La reciente muerte del actor Fernando Kliche, a los 71 años, ha conmovido al mundo del entretenimiento en Chile y ha reavivado los recuerdos de una de sus últimas entrevistas más profundas, realizada por Rodrigo Sepúlveda en el programa «Te Invito». En esta conversación, Kliche habló abiertamente sobre su relación con la muerte, revelando una sorprendente serenidad frente a su propia mortalidad. A pesar de enfrentar un duro combate contra el cáncer, el actor expresó su certeza de que la muerte podría llevarle a descubrir algo maravilloso. Esta perspectiva no solo refleja su valentía personal, sino que también invita a la reflexión sobre cómo muchas personas enfrentan el tema de la muerte con temor, mientras él encontró tranquilidad en la idea de que la vida tiene un valor intrínseco precisamente porque es finita.
Durante la misma entrevista, Kliche resaltó la importancia de la muerte como un motor que impulsa la vida. Según él, el hecho de saber que nuestra existencia es limitada hace que cada momento viva una intensidad y significado únicos. «La muerte es lo único que te hace valorizar la vida», sostuvo, dejando entrever su filosofía de vida. En una cultura donde a menudo se evita la conversación sobre la muerte, su actitud representa un llamado a apreciar lo efímero de la vida y a vivir con mayor plenitud y conciencia de nuestros actos y relaciones.
Un aspecto profundamente personal que emergió en la conversación fue el recuerdo de su madre y la influencia que su propia experiencia con la enfermedad de Alzheimer tuvo en su vida. Kliche compartió una frase impactante que ella le enseñó: «Cuando uno se empieza a olvidar las cosas, es como si se estuviera muriendo». Este pensamiento dejó una marca indeleble en él, guiándole hacia el valor de los recuerdos y la importancia de aferrarnos a las experiencias vividas. Kliche articuló esta noción al manifestar que para él, «recordar es volver a vivir», un comentario que resalta su entendimiento de la memoria como un puente entre el pasado y el presente, esencial para la humanidad.

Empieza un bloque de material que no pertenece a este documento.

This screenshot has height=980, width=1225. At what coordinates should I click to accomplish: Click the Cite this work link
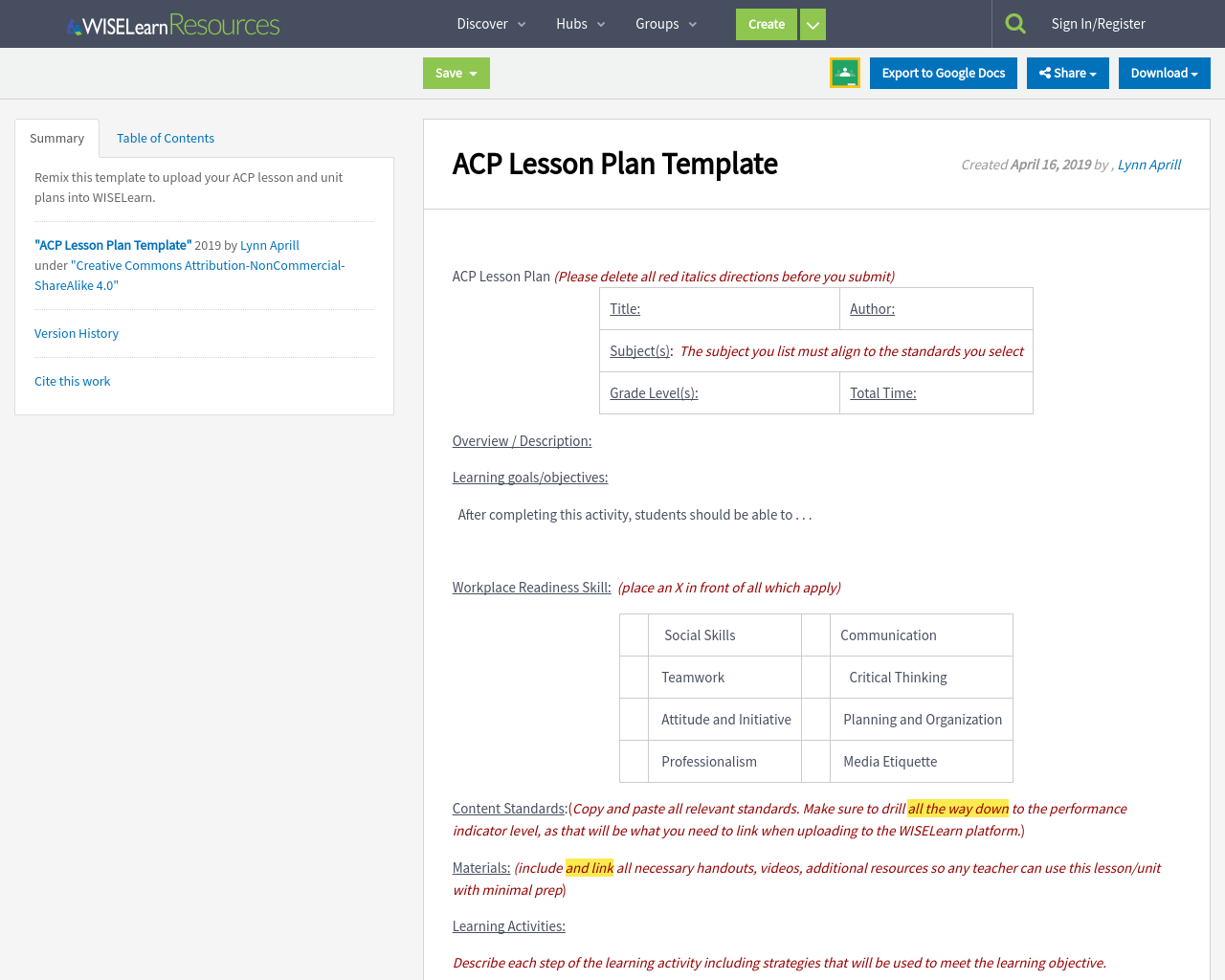pyautogui.click(x=72, y=380)
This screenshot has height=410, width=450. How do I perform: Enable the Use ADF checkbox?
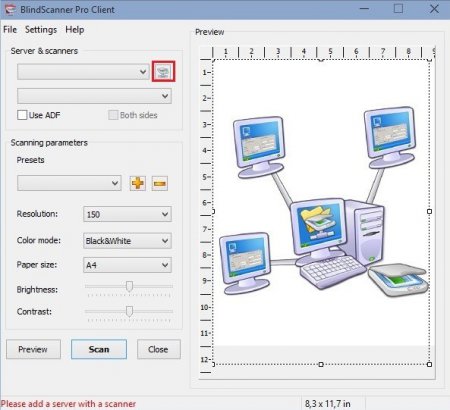click(x=22, y=115)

En el transcurso de la entrevista, el actor también ofreció valiosas reflexiones sobre la importancia de la comunicación y la expresión de emociones en las relaciones humanas. «Si amamos a alguien, se lo decimos a nuestra manera», sugirió, enfatizando que el tiempo es un recurso limitante y por eso es crucial transmitir nuestros sentimientos mientras se tiene la oportunidad. Además, abordó la importancia del respeto y la tolerancia en la convivencia, recordando la famosa reflexión de Voltaire sobre la diversidad de creencias y la convivencia respetuosa entre diferentes puntos de vista.
Por último, Kliche compartió sus aspiraciones sobre cómo le gustaría ser recordado tras su partida. Enfatizó que su mayor sueño sería ser recordado positivamente, agradecido por haber tenido la oportunidad de vivir y ser hijo de su madre, a quien consideraba una mujer increíble. Su deseo de ser recordado por los valores que intentó transmitir en su vida, en particular la obligación moral de ayudar a los menos afortunados, resuena como un poderoso legado. Al final de su camino, Kliche no solo deja un vacío en la industria del entretenimiento, sino un mensaje de amor, respeto y humanidad que perdurará en la memoria de quienes tuvieron el privilegio de conocerle.